Shěn Yuán couldn’t help but stare at Luò Bīnghé openly in astonishment. “What are you begging me for?” He couldn’t help but laugh, deep, belly aching laughs like he so rarely did. “Aren’t you king of the world?”
Luò Bīnghé cried out as if struck. Shěn Yuán felt all the breath leave him at the choked sobs that shook his tall, broad shoulders.
“Who cares about being king?!” He wept, really, truly wept, as if in true and utter despair, face pinched and shining with tears. “Who cares about any of that?! Shīzūn, all I ever wanted in this life was to be acknowledged by you, to stand by your side, to be loved in any way that matters! What use is power without anything worth protecting?!”
“Silly boy,” Shěn Yuán stroked Luò Bīnghé’s cheeks with his thumbs. He didn’t know where this fondness was coming from. This dream was very strange, nonsensical, but the emotions he felt were deep and true. Undeniable. “What would your wives say if they heard such a thing? Your generals of war? Have you not accomplished so much?”
Luò Bīnghé scoffed. “What solace can I find in political marriages? In the obligation of rulership? Shīzūn, I just want to bring you home.”
“Home,” Shěn Yuán echoed, letting the word peter out into the long, ever-stretching hallway. “Don’t you get it? I’ve been through every clinical trial I can legally participate in. I’m terminal. I’m not going home.”
“Let me fix it!” Luò Bīnghé cried, “please, there’s no ailment that can’t be cured with the help of a heavenly demon. My blood or my cultivation would surely be able to save you! Shīzūn, please!”
What was this grief? What was this sorrow? The pain clotting within Shěn Yuán’s chest like blood was reflected back to him in Luò Bīnghé’s desperate face.
“Who’s your shīzūn?” Shěn Yuán repeated, but the words seemed to fall to the floor like snow; fragile, insubstantial. “I’m just Shěn Yuán. I’m nobody. I’m one of thousands who read your story.”

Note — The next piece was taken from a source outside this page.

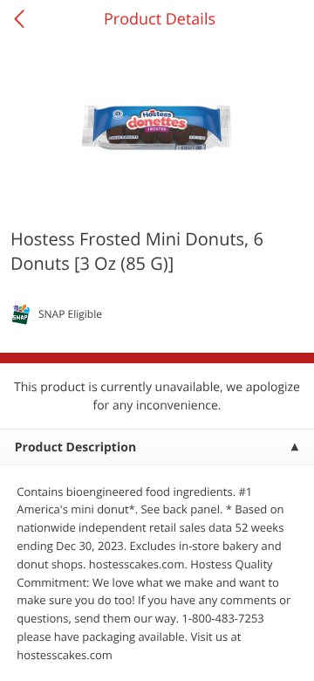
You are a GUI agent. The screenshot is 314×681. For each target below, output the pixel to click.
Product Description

“But you tried to save me,” Luò Bīnghé maintained, fiery certainty blazing in his tone, “you knew what would happen and you still did what you thought you had to.”

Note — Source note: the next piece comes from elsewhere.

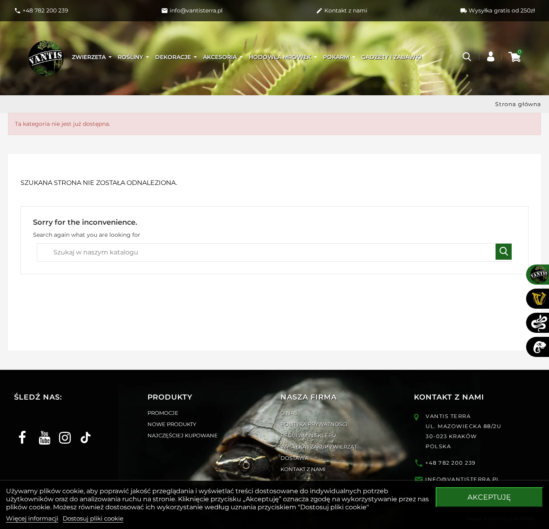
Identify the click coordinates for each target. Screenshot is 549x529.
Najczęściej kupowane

All at once, Luò Bīnghé fell to his knees. Shěn Yuán gasped aloud, staring down at him with wide, shocked eyes.
“Please, shīzūn,” he lowered his head, still clutching Shěn Yuán’s hands to his face. “Please, I beg of you. I will beg for as long as I must.”

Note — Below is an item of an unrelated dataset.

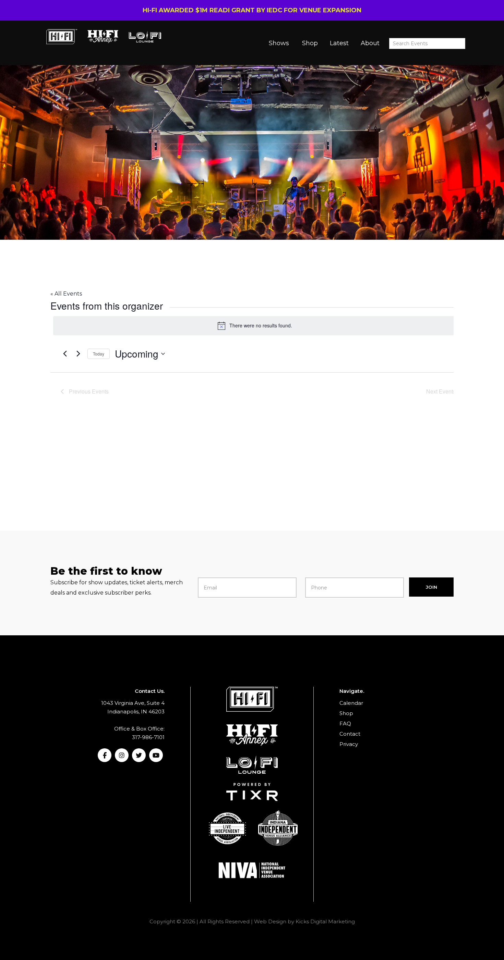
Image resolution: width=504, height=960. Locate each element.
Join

Shěn Yuán bit his lip at the sorry sight. He looked up at the endless hallway with the out of reach doors and blue fluorescents. He looked down at Luò Bīnghé’s bowed head. He thought of all the time he wasted waiting to die without ever truly living.
“Okay,” he found himself saying, acquiescing in the face of Luò Bīnghé’s tears. There was obviously a deeply rooted part of himself that wanted to at least try and live, that didn’t want the last sight he saw the be the same four white walls. At least in a dream. “Please free me, Luò Bīnghé.”